L'espoir que Ben Ali soit extradé s'amenuise

L’espoir qu’ont beaucoup de Tunisiens de voir revenir l’ex-président en Tunisie, menottes aux mains, semble de plus en plus lointain. « Nous avons demandé à deux reprises l’extradition de Ben Ali, mais nous n’avons pas reçu de réponse » déclarait Hédi Ayari alors que le tribunal militaire repoussait au 10 janvier le procès intenté contre Zine El Abidine Ben Ali et une quarantaine de hauts cadres dirigeants de l’ancien régime.

Un procès où Ben Ali et ses acolytes, notamment ses deux derniers ministres de l’intérieur, Ahmed Friaa et Rafiq Haj Kacem, risquent la peine capitale. Le tribunal militaire les accuse en effet de la mort de 47 personnes et des blessures de 97 autres Tunisiens dans différents gouvernorats de la République.

La répression déclenchée le 17 décembre 2010 et qui se terminait le 14 janvier 2011, date où Ben Ali fuyait en Arabie Saoudite, avait occasionné, au total, la mort de 300 personnes.

Les familles des victimes manifestent

Plusieurs dizaines de personnes, appartenant aux familles des victimes, ont manifesté le mardi 3 janvier devant la Cour du Tribunal Militaire et qualifiaient le procès de « mascarade ». Seulement une quinzaine de hauts cadres incluant les deux anciens ministres de l’intérieur, en détention préventive, assistaient au procès. 27 autres accusés, en liberté, ne s’y étaient pas présentés.

Une prison dorée pour Ben Ali et sa famille en Arabie Saoudite et au Qatar

Ben Ali, sa femme Leila et leur fils Mohamed vivent à Djeddah en Arabie Saoudite depuis le 15 janvier 2011 dans un palais prêté par le Royaume. " Derrière un haut mur d'enceinte et sept portails, gardés en permanence par des soldats, Ben Ali et sa famille profitent du palais de marbre blanc, entouré de palmiers et de verdure. Ils disposent du personnel et des gardes du corps mis à disposition par le royaume. En échange de ces largesses, le président déchu, considéré comme un réfugié politique de luxe, mais pas comme un chef d'Etat en visite, doit rester discret. (Source : lefigaro.fr)

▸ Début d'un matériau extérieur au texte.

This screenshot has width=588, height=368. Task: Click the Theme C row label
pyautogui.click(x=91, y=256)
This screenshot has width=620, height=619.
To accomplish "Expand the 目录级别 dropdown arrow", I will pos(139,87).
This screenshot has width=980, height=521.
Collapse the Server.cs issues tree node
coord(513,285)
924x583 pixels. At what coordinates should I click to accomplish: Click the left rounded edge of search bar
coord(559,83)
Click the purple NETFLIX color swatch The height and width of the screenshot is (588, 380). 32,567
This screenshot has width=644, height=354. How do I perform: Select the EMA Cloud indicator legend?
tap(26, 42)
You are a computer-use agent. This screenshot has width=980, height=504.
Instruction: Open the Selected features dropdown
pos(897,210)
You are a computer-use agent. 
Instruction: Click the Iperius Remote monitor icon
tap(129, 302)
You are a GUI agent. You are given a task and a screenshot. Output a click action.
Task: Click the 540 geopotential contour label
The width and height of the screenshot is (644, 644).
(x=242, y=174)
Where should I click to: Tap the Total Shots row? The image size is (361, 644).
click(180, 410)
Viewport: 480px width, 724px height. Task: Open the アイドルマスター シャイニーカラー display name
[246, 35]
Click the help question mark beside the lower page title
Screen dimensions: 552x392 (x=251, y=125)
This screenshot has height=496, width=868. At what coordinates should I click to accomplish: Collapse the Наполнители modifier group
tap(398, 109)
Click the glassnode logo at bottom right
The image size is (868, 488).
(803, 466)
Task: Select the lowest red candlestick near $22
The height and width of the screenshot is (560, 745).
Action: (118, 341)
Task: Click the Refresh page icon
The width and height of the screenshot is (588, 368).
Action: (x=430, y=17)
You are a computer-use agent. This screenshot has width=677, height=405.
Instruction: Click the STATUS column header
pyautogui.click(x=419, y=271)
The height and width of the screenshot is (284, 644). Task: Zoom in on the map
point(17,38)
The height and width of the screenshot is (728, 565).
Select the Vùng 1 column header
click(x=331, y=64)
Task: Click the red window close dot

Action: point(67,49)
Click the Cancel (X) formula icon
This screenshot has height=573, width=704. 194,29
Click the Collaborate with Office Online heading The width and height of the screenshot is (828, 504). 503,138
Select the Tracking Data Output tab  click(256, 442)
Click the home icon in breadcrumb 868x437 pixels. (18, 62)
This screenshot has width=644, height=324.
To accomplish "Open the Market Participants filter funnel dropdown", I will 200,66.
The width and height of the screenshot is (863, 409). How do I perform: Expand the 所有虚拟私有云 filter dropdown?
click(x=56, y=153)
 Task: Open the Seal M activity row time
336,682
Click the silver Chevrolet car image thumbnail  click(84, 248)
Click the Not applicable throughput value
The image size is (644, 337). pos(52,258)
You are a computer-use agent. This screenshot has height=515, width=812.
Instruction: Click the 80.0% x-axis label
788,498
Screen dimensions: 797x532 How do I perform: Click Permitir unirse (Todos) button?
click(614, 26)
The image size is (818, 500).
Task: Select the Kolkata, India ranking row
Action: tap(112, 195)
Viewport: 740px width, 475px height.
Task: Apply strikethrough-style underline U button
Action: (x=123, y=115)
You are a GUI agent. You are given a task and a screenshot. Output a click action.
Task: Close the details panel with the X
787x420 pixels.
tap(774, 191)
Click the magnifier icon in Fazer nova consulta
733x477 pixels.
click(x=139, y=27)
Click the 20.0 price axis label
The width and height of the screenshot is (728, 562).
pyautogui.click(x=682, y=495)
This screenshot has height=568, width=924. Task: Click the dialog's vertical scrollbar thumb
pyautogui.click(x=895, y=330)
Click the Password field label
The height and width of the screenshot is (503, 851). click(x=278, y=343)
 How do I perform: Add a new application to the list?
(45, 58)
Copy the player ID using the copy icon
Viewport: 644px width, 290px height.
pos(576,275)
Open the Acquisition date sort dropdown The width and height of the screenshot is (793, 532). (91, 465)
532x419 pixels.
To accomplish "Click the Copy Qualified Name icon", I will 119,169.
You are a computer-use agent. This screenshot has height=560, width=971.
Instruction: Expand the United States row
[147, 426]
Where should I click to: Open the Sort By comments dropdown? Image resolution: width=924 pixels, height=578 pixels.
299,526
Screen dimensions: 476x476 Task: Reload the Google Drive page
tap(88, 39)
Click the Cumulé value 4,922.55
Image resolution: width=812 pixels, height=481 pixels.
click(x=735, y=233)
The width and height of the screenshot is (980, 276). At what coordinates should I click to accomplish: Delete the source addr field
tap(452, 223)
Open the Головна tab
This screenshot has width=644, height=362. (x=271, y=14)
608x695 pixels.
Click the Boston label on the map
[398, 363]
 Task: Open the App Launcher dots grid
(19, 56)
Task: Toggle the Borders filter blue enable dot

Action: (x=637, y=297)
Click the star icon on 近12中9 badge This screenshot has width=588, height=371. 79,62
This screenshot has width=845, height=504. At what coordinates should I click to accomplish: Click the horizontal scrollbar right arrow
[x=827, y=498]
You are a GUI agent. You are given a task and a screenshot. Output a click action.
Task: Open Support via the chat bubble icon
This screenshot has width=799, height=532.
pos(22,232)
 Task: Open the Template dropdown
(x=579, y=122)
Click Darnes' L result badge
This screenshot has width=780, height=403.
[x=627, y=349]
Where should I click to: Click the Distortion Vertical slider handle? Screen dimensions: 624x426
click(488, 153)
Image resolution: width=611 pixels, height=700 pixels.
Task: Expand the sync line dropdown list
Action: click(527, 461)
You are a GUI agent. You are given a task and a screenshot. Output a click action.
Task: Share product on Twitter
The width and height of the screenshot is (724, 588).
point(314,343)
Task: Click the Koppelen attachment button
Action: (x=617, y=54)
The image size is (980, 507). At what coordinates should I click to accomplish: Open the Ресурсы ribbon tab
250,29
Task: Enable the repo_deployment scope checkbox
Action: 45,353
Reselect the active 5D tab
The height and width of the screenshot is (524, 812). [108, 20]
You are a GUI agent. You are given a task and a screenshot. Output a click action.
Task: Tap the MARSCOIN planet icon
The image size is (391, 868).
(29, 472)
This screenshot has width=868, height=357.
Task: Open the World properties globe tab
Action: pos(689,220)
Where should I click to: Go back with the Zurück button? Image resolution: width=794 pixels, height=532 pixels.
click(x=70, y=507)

Leur gendre, Sakher El Materi accompagné de sa femme Nesrine (la fille de Ben Ali et de sa femme Leila) vivent quant à eux au Qatar dans un palace de Doha. Des photos de leur réveillon de Saint Sylvestre prises à Qatar (à l’Hôtel La Cigale de Doha) et publiées par plusieurs sites tunisiens ont d’ailleurs provoqué un véritable buzz chez les facebookeurs tunisiens.

On y voit également Halima Ben Ali (sœur de Nesrine Ben Ali) qui était rentrée d’Arabie Saoudite le 11 avril dernier, refusant son exil et préférant vivre dans son pays (Source Essarih).